"Visions of World Benefit & Global Responsibility: Perspectives of McGill Students


Friday, July 27, 2007

Customer Integration into Business

Customer integration into business is not necessarily a new concept altogether, but it is gaining a new perspective and importance in the 21st century due to the current shifts in values, paradigms and social culture. At the heart of the concepts is an idea that customers are not only the end users of products or services created by an organization, but also participants in the creation and production. The benefits are two-fold – the organizations receive better information to base their decisions upon, and the consumers get an opportunity to shape the commercial culture around them. There are companies (like Hubspan, for example) that are creating new systems for businesses to use in order to consolidate their customer knowledge data and make it easier to interpret and maintain. However, as the 21st century moves along, we shall see an increasing importance of creating a relationship with customers that extends beyond the traditional exchange of goods and services to the complete integration upon which the futures of both parties become intertwined.

The idea of customer integrations has to do with differentiation between shareholders and stakeholders. While “shareholders” are the ones responsible and (often) benefiting from the profits of an organization, “stakeholders” are the ones ultimately affected by the organization’s actions. Customers fall into the “stakeholders” category, and with the increasing attention given to this particular group, they are slowly gaining more control over the business functions. As the old paradigms are replaced by new ones, and the world is moving towards a more holistic vision, it is natural to see a gradual integration of consumers’ interests and concerns into those of organizations. This process is simply a part of the much greater change in the social fabric of the world as a whole. The customers (or the end users, stakeholders, consumers, etc) become a part of an organization, and it is in their power to make a company either a success or a failure. The companies that choose to accept this new way of thinking and doing business will ultimately have a great competitive advantage over those who do not. Ultimately, though, customer integration into business will become as essential to the concept of doing commerce as profitability is now to being successful.

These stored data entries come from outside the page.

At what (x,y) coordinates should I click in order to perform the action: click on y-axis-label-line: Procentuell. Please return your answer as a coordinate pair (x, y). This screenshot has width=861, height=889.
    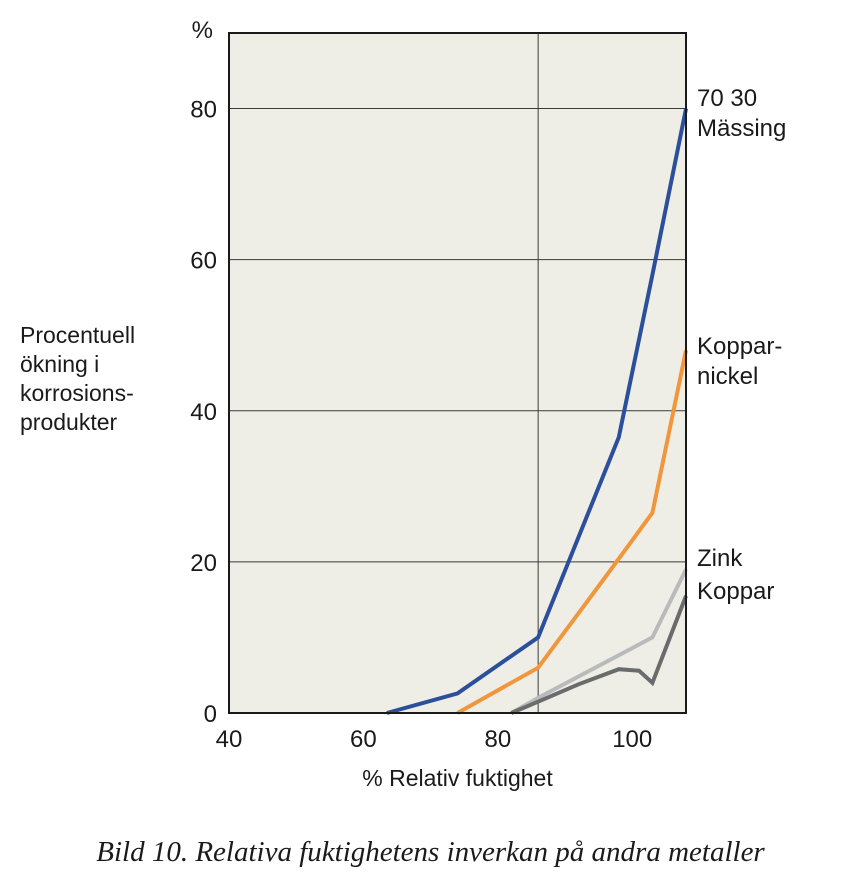
    Looking at the image, I should click on (78, 335).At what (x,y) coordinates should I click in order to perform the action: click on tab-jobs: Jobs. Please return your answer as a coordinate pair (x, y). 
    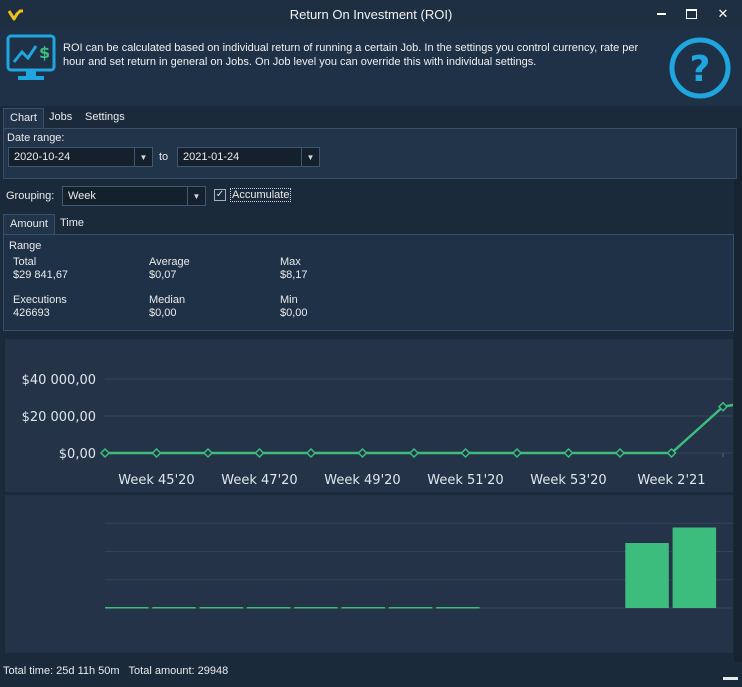
    Looking at the image, I should click on (61, 117).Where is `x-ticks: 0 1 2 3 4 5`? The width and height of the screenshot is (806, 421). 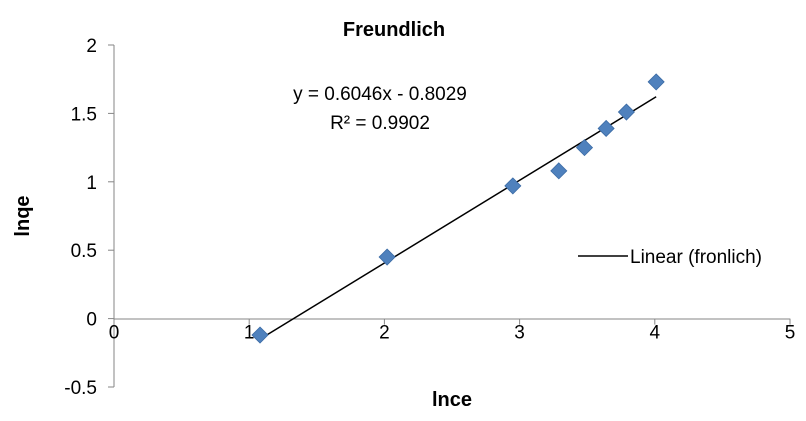 x-ticks: 0 1 2 3 4 5 is located at coordinates (452, 331).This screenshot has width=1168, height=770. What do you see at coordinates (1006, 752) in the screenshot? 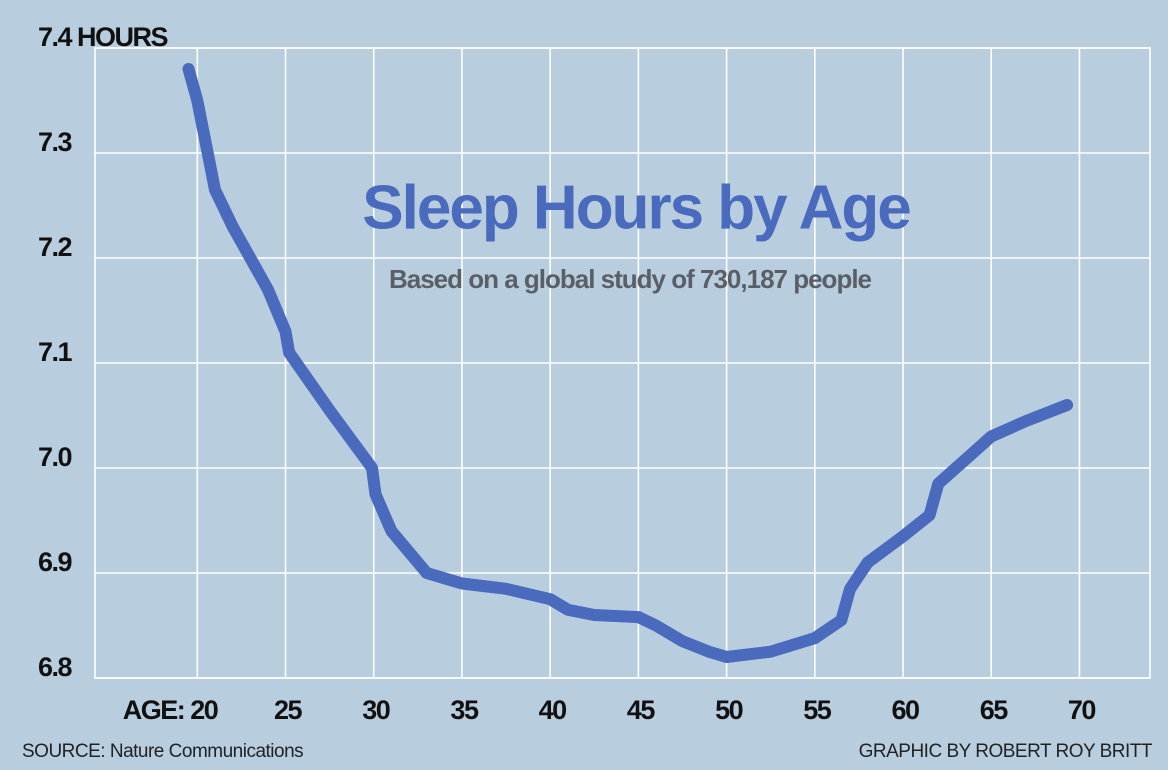
I see `credit: GRAPHIC BY ROBERT ROY BRITT` at bounding box center [1006, 752].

In all, customer integration allows for a greater share in common knowledge, which is benefiting to everyone involved. It equalizes the providers and receivers of goods and services on many levels, connecting the society as never before. It is not merely a merging of different groups of people that were not working together before; it is a comment on how the present society as a whole is moving from the isolationist view of the world to the interconnected future. The beginning of it is clearly seen in the increasing number of resources being devoted to understanding the customers’ innate needs and wants, separate from those created deliberately by consumption-oriented organizations. It is furthermore expressed as the influence customers are exerting on the companies to be more socially responsible – just one of the examples how the stakeholders are moving from a very passive onlookers to active participants in the world business. In the near future, managers will find it essential for their business to adapt techniques and strategies directed at integrating the customers’ knowledge, concerns, needs, wants and expectations about the future into their decision-making.